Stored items

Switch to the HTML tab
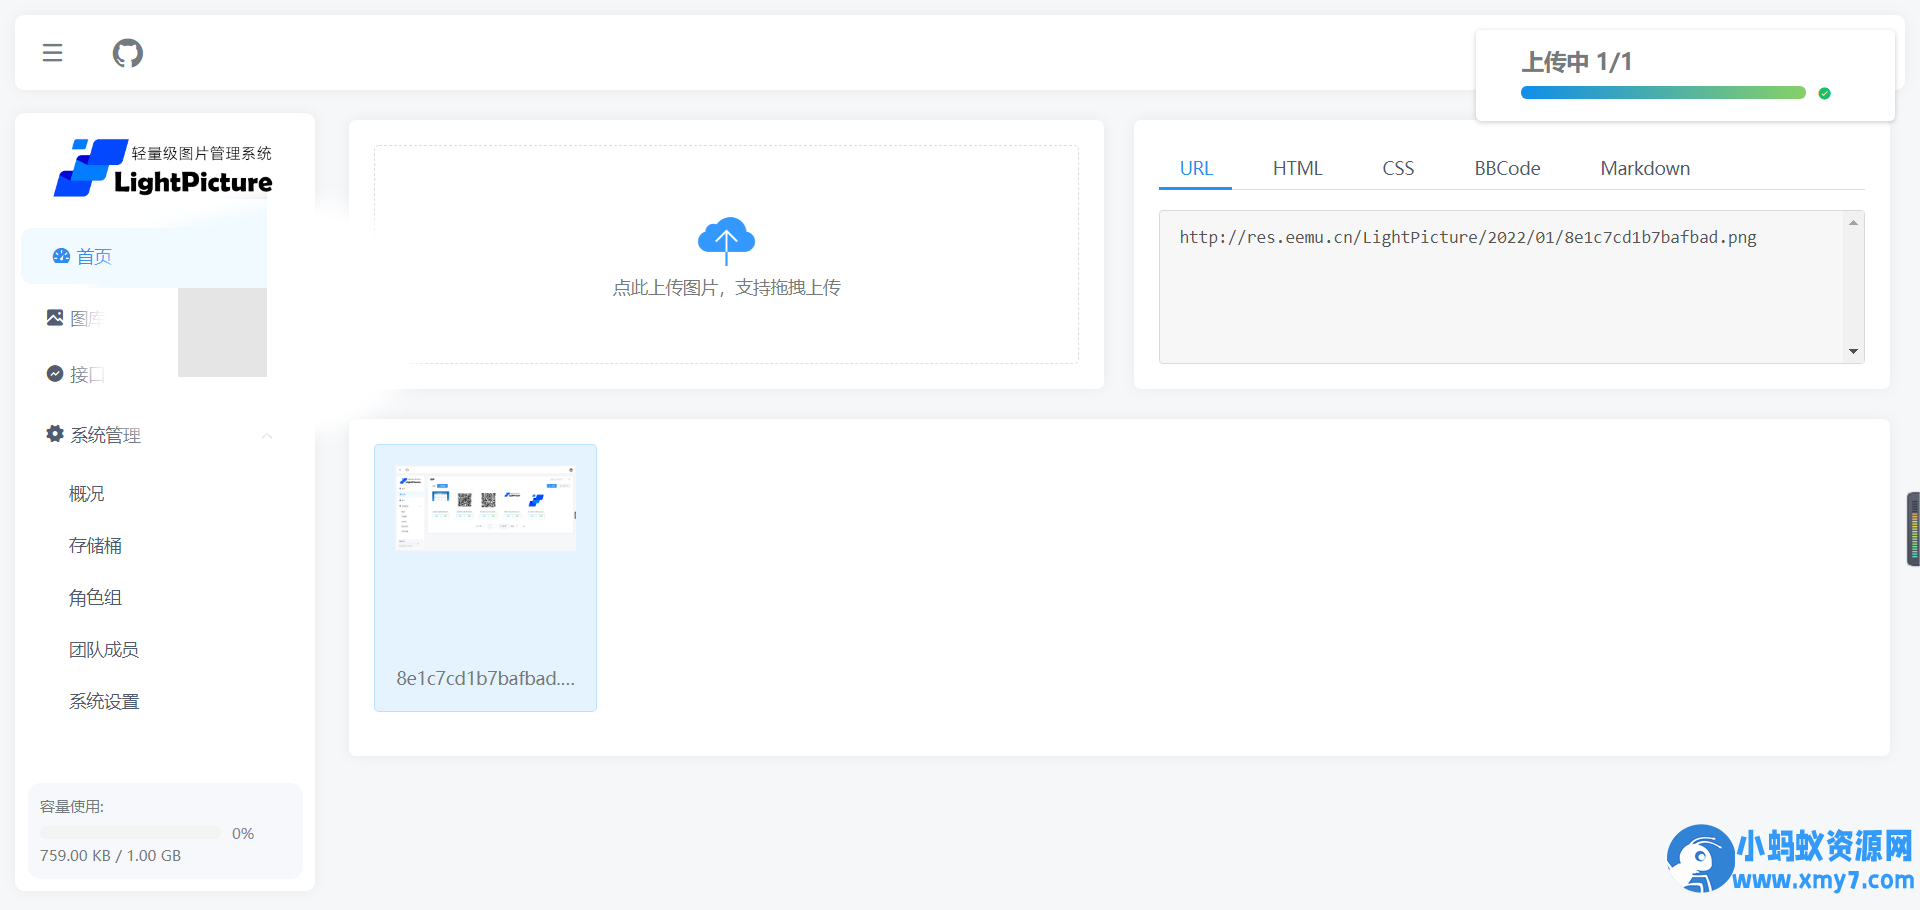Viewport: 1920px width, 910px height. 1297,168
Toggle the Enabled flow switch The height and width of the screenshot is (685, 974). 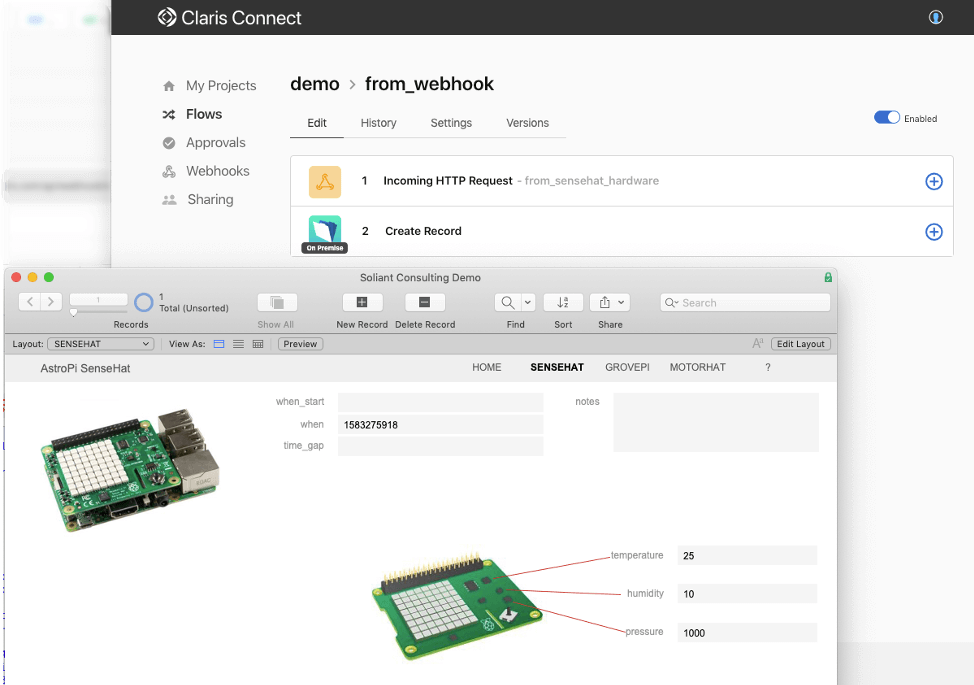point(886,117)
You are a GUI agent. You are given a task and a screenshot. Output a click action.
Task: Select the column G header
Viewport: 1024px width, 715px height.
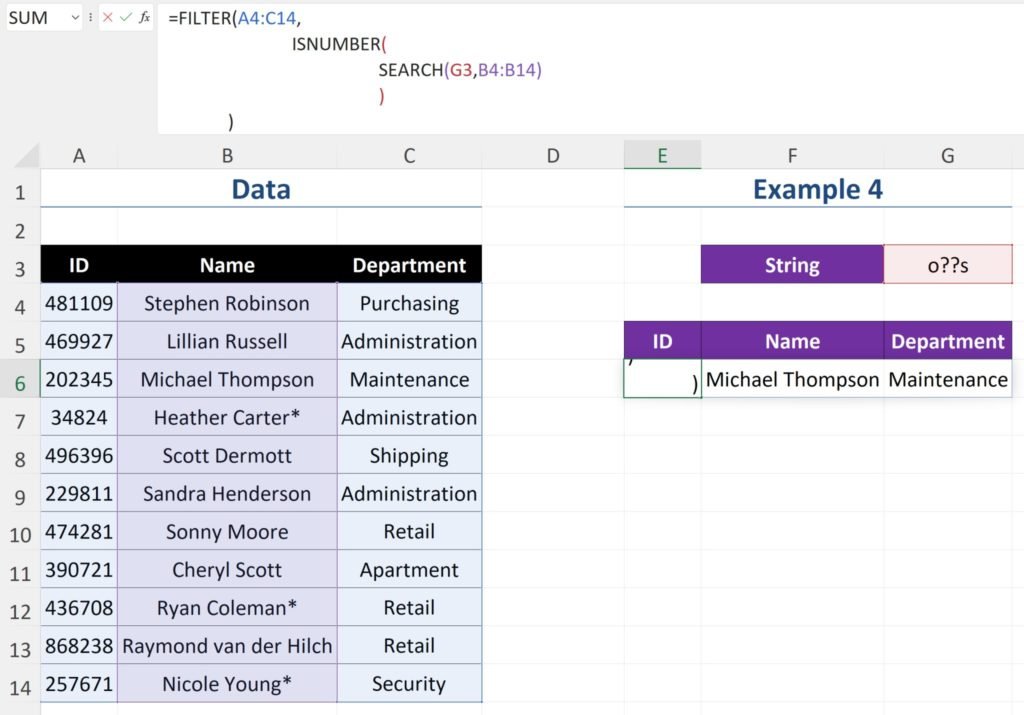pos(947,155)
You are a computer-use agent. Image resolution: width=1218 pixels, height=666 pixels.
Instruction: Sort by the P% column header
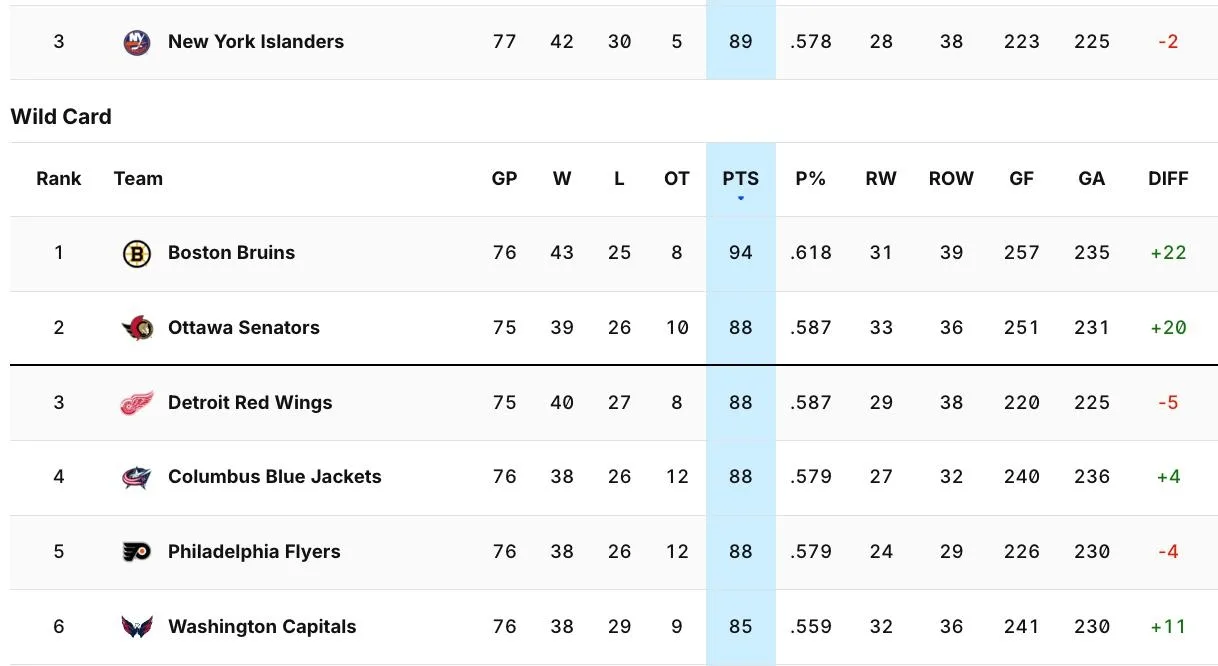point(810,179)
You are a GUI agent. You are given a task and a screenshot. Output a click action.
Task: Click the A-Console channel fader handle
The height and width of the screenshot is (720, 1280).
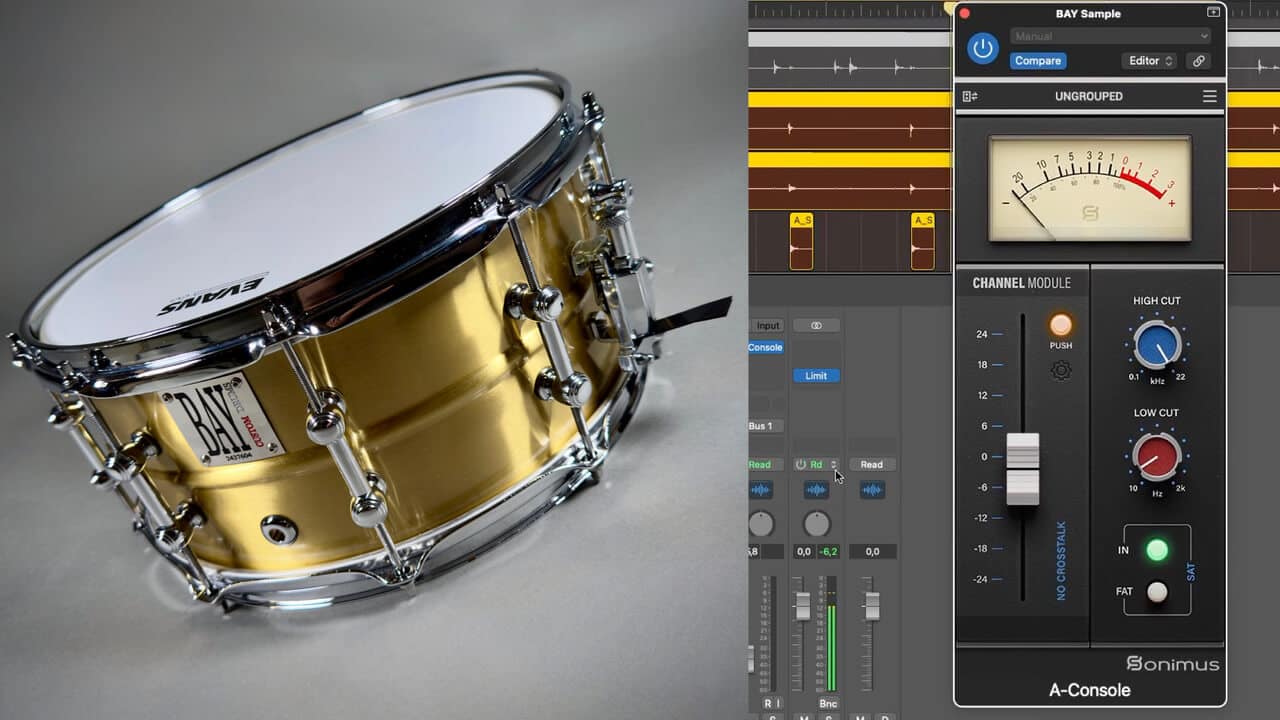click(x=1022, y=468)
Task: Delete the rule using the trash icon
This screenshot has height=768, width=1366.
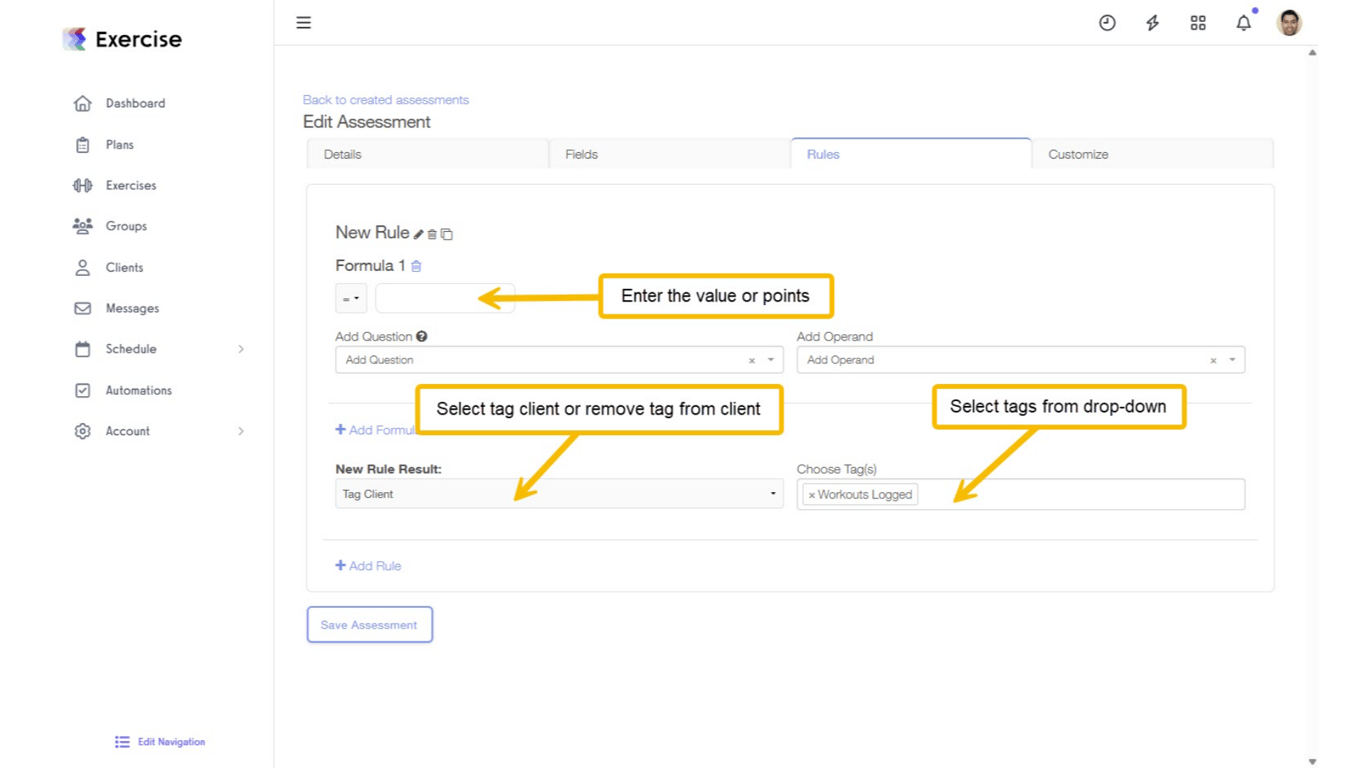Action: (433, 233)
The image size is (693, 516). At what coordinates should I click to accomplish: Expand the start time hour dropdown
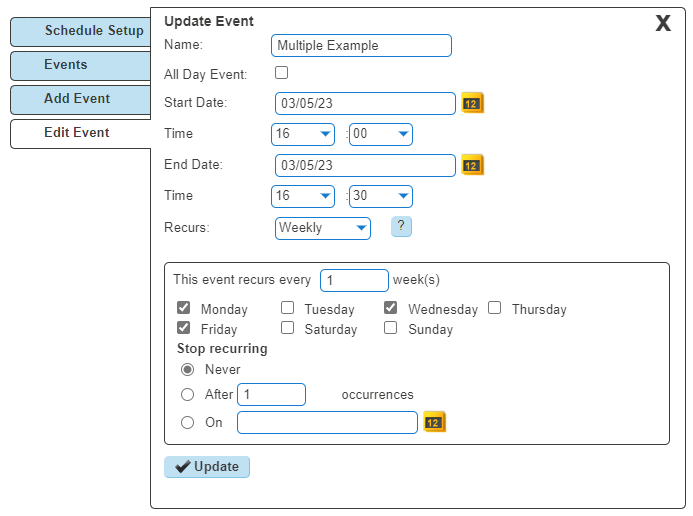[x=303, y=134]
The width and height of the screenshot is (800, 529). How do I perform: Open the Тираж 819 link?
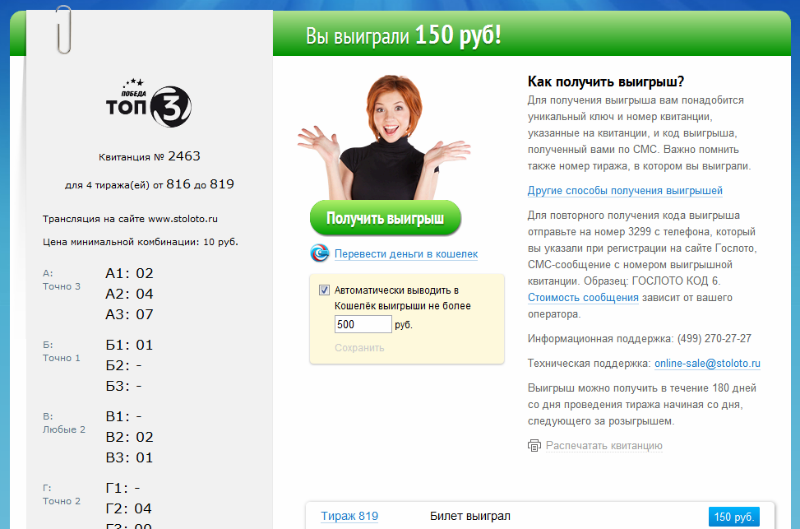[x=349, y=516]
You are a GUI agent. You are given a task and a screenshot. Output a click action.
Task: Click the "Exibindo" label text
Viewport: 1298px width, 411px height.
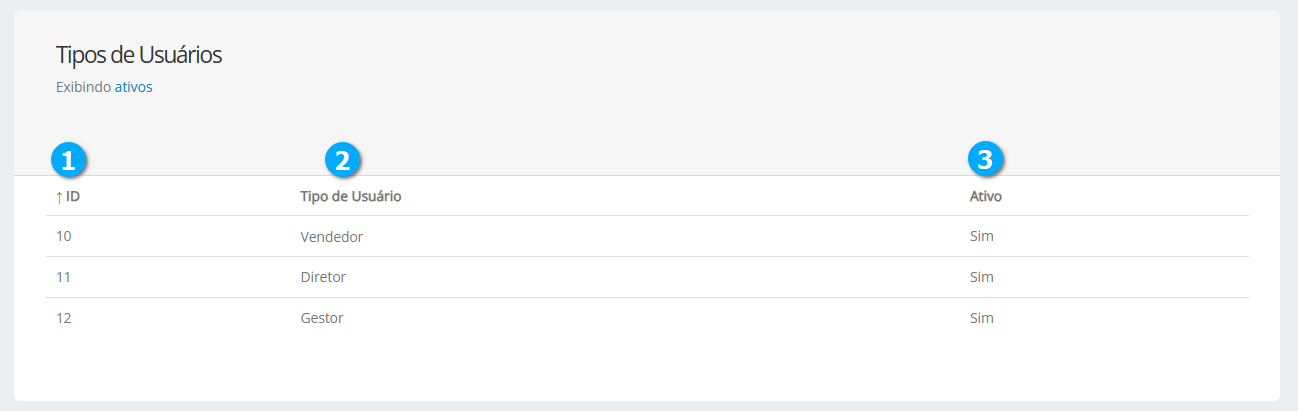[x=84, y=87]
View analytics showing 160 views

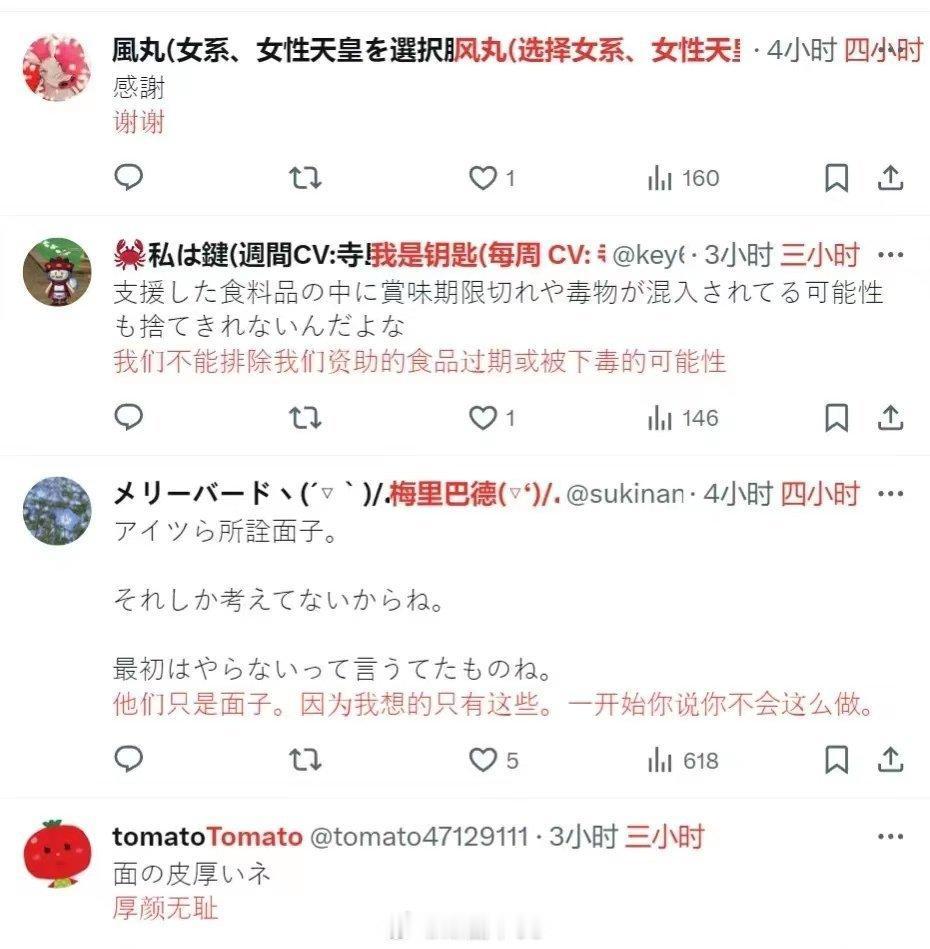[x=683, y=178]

- **WHAT IS BEING ASKED**
Word for word, restate the lines from the line containing "The width and" through the end of the data, including the first and last of them. Pictures stay out.

- **SOLUTION TO THIS PROBLEM**
The width and height of the screenshot is (800, 529). How do I perform: Open the Тираж 819 link?
[x=349, y=516]
You are a GUI agent. You are given a task and a screenshot. Output a click action.
Task: Click the "Exibindo" label text
Viewport: 1298px width, 411px height.
[x=84, y=87]
View analytics showing 160 views

[x=683, y=178]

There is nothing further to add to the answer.